パクリ芸はいまだ健在!
このような「何かに似ている」といったモデルをオートショーに展示するのは中国国内だけかと思いきや、今回のバンコクモーターショー会場内でも見かけることができた。
まず「これはなかなかだな」と思ったのが、GWM(長城汽車)の「タンク500」というフルサイズSUV。エクステリアがどこかのクルマに似ているということはないのだが、そのボディカラーのコーディネートが「メルセデス・マイバッハGLS」のイメージカラーと色調が同じなのである。
しかも、このモデルは正式開幕前日の「VIPデー(特別招待日)」にはなく、メディア招待日となる正式開幕日から展示されるようになっていた。どのようなメッセージがあるのかはわからないが、マイバッハをリスペクトしてこのモデルを開発したのかもしれない。
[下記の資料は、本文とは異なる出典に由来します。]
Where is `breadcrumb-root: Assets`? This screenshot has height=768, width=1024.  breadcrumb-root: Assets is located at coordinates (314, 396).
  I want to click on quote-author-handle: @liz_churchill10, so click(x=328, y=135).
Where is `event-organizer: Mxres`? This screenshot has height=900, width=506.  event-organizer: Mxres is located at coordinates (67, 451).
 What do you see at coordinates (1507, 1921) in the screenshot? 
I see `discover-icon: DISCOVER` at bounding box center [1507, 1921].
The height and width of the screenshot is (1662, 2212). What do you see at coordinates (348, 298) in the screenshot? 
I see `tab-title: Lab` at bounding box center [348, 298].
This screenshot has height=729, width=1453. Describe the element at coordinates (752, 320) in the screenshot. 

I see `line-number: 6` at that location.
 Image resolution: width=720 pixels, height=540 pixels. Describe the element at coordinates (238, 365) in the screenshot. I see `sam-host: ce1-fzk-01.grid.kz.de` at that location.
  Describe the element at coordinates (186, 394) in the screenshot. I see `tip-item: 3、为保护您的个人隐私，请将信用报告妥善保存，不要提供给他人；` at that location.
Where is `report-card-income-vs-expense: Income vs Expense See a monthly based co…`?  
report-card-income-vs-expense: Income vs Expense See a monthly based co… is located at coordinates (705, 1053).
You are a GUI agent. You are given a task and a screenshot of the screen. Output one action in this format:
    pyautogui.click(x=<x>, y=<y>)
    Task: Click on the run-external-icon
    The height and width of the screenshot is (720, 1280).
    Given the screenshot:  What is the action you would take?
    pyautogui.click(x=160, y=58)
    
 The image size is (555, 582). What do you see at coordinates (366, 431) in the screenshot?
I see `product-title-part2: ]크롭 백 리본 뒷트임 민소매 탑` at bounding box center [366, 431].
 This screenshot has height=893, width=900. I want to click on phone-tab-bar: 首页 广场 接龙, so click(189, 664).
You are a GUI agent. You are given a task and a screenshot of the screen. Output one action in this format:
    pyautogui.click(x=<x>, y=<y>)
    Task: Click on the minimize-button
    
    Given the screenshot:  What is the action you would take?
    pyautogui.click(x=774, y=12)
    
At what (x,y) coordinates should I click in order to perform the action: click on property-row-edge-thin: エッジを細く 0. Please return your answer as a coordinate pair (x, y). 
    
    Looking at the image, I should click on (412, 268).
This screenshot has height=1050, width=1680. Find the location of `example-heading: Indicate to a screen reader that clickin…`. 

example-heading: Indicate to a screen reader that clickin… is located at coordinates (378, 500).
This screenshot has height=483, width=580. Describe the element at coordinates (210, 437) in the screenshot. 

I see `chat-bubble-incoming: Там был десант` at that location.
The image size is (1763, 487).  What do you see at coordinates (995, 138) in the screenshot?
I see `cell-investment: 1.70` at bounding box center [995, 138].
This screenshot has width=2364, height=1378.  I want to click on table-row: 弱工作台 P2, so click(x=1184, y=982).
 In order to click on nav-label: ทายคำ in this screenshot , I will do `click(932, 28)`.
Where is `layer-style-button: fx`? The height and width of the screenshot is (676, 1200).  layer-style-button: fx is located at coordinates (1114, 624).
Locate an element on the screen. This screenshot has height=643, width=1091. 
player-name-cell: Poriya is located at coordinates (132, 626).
あとは、やはりGWM(歴史的にパクりモデルが過去に多かった)となるのだが、BEVの「ORA 07」は、2023年12月に開催された「バンコクモーターエキスポ」でデビューしたのだが、「小さいポルシェ・パナメーラ」といったオーラを出しながら展示されていた。
極めつけは、二輪車メーカーブースの集まるところにブースを構えていた「HONRI自動車グループ(鴻日汽車集団)」傘下の「VIAオート(未奥汽車)BOMA」。画像を見てもらえれば、なんの説明もいらないほど「トヨタ・アルファード」そっくりとなっている。
ボディサイズがかなり異なるので「完コピ」とはいえないが、中国コピー車の真骨頂ともいえるモデルがいまだ健在していた。ちなみにBOMAはBEVとなっている。
このHONRIグループには、HOXIDオート(鴻喜達汽車)というメーカーもあり、こちらは三輪車をラインアップしている。筆者が2000年代後半に中国へ行くようになった当時は、すでに「農村の移動手段」のような存在になっていた三輪車だが、報道によると、この三輪車もICE(内燃機関)から電動になると都市でも再起したとのことである。
筆者が遼寧省の郊外を訪れたときには、タクシーとしてよく使われていたことを記憶している。当時の三輪車はまさにコピー車のオンパレード。ベースは三輪オートバイとなっているようだが、これにボディをかぶせるので、このかぶせるボディがプジョーなど、どこかで見たようなものばかりであったのも記憶に鮮明に残っている。
「そっくり=コピー車」は、社会もある程度成熟したタイで積極的に受け入れられることはないだろう(そもそも堂々と販売するのは難しいだろう)。ただ、前述したタンク500のような、「ボディカラー」に限定した「パクり」ならば、気分だけマイバッハを味わいたいという人には選ばれるかもしれない。